* _EXERCISE DETAILS_: In the listing below, locate the line that contains "This screenshot has width=616, height=424." and the line that contains "Task: Stop writing with 终止[A] button". Restate word for word those two lines and every line between them, and nothing else.

▼

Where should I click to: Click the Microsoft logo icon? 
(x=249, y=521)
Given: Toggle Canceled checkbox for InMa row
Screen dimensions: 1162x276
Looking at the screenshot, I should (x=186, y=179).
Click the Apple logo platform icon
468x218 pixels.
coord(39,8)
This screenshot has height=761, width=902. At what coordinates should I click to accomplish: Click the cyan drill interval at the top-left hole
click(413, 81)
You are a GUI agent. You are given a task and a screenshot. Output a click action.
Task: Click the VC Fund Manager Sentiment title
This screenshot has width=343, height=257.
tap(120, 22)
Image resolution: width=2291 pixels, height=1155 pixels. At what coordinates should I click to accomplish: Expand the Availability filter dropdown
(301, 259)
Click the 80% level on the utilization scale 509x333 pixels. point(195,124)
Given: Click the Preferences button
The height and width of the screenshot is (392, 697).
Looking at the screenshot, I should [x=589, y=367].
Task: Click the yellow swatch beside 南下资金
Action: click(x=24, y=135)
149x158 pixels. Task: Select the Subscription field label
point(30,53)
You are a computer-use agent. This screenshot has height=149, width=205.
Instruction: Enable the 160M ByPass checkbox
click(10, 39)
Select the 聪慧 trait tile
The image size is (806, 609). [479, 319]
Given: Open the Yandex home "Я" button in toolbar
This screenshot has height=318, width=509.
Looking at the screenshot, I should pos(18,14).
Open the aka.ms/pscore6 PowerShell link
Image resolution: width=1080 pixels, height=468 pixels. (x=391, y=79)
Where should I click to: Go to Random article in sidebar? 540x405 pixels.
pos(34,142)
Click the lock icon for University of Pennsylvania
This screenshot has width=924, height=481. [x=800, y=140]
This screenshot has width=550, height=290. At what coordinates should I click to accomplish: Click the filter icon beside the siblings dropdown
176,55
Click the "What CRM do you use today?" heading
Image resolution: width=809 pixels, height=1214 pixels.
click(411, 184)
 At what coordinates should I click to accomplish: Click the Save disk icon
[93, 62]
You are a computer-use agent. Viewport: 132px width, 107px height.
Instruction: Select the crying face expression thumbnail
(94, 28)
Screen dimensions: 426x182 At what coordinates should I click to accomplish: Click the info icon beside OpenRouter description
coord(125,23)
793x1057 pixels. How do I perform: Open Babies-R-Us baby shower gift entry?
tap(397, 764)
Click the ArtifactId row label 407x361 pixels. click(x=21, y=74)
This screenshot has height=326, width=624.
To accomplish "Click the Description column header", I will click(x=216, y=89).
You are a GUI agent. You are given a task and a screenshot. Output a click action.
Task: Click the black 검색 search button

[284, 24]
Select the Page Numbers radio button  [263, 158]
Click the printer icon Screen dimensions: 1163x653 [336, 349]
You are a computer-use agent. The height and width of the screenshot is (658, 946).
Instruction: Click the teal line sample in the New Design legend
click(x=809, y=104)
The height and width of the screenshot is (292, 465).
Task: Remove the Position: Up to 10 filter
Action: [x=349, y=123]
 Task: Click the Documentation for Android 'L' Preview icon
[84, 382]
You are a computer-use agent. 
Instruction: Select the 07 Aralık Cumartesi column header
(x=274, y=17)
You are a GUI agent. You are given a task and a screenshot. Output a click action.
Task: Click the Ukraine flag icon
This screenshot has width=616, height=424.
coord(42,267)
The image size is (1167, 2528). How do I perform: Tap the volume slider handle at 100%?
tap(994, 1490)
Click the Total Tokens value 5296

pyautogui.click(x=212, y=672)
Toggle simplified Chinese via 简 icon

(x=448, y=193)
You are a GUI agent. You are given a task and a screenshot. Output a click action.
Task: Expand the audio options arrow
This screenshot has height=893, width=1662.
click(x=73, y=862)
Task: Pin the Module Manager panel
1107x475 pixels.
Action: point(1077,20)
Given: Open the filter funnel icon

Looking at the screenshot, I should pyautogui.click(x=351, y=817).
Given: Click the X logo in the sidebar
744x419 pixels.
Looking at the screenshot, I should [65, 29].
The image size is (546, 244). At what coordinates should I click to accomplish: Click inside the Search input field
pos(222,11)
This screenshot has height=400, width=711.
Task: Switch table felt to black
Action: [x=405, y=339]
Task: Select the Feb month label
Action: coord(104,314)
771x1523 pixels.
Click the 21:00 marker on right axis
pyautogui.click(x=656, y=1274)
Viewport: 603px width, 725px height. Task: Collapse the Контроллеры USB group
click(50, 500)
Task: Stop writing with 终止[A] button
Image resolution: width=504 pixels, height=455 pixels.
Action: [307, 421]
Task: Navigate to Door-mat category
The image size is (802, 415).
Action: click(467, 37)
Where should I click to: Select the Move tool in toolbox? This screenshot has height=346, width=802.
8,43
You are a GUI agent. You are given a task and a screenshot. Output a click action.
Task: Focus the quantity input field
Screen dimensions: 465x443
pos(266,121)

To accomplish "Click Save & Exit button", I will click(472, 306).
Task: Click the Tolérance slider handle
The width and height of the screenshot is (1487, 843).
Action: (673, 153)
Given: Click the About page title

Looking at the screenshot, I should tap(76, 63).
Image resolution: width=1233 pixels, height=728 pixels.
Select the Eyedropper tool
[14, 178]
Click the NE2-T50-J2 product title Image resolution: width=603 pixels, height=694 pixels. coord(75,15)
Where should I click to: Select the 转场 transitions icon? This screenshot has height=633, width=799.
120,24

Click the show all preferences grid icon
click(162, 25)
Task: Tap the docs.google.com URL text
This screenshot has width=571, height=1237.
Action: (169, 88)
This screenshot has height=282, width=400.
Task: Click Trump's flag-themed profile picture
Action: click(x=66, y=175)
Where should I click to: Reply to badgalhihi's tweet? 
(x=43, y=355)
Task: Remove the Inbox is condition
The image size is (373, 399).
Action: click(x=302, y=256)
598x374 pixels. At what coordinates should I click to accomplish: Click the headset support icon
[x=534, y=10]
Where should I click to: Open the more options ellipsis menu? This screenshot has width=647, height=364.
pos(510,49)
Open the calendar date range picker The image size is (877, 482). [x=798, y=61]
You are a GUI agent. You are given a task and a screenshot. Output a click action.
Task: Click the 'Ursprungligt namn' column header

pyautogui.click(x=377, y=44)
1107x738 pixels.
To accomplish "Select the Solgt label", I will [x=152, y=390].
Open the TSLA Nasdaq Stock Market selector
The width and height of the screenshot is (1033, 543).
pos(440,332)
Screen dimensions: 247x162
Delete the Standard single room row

▲

* _TASK OUTPUT_:
This screenshot has width=616, height=424.
coord(42,267)
The image size is (1167, 2528). How do I perform: Tap the volume slider handle at 100%?
tap(994, 1490)
Click the Total Tokens value 5296

pyautogui.click(x=212, y=672)
Toggle simplified Chinese via 简 icon

(x=448, y=193)
You are a GUI agent. You are given a task and a screenshot. Output a click action.
Task: Expand the audio options arrow
This screenshot has height=893, width=1662.
click(x=73, y=862)
Task: Pin the Module Manager panel
1107x475 pixels.
Action: point(1077,20)
Given: Open the filter funnel icon

Looking at the screenshot, I should pyautogui.click(x=351, y=817).
Given: Click the X logo in the sidebar
744x419 pixels.
Looking at the screenshot, I should [65, 29].
The image size is (546, 244). At what coordinates should I click to accomplish: Click inside the Search input field
pos(222,11)
This screenshot has height=400, width=711.
Task: Switch table felt to black
Action: [x=405, y=339]
Task: Select the Feb month label
Action: coord(104,314)
771x1523 pixels.
Click the 21:00 marker on right axis
pyautogui.click(x=656, y=1274)
Viewport: 603px width, 725px height. Task: Collapse the Контроллеры USB group
click(50, 500)
Task: Stop writing with 终止[A] button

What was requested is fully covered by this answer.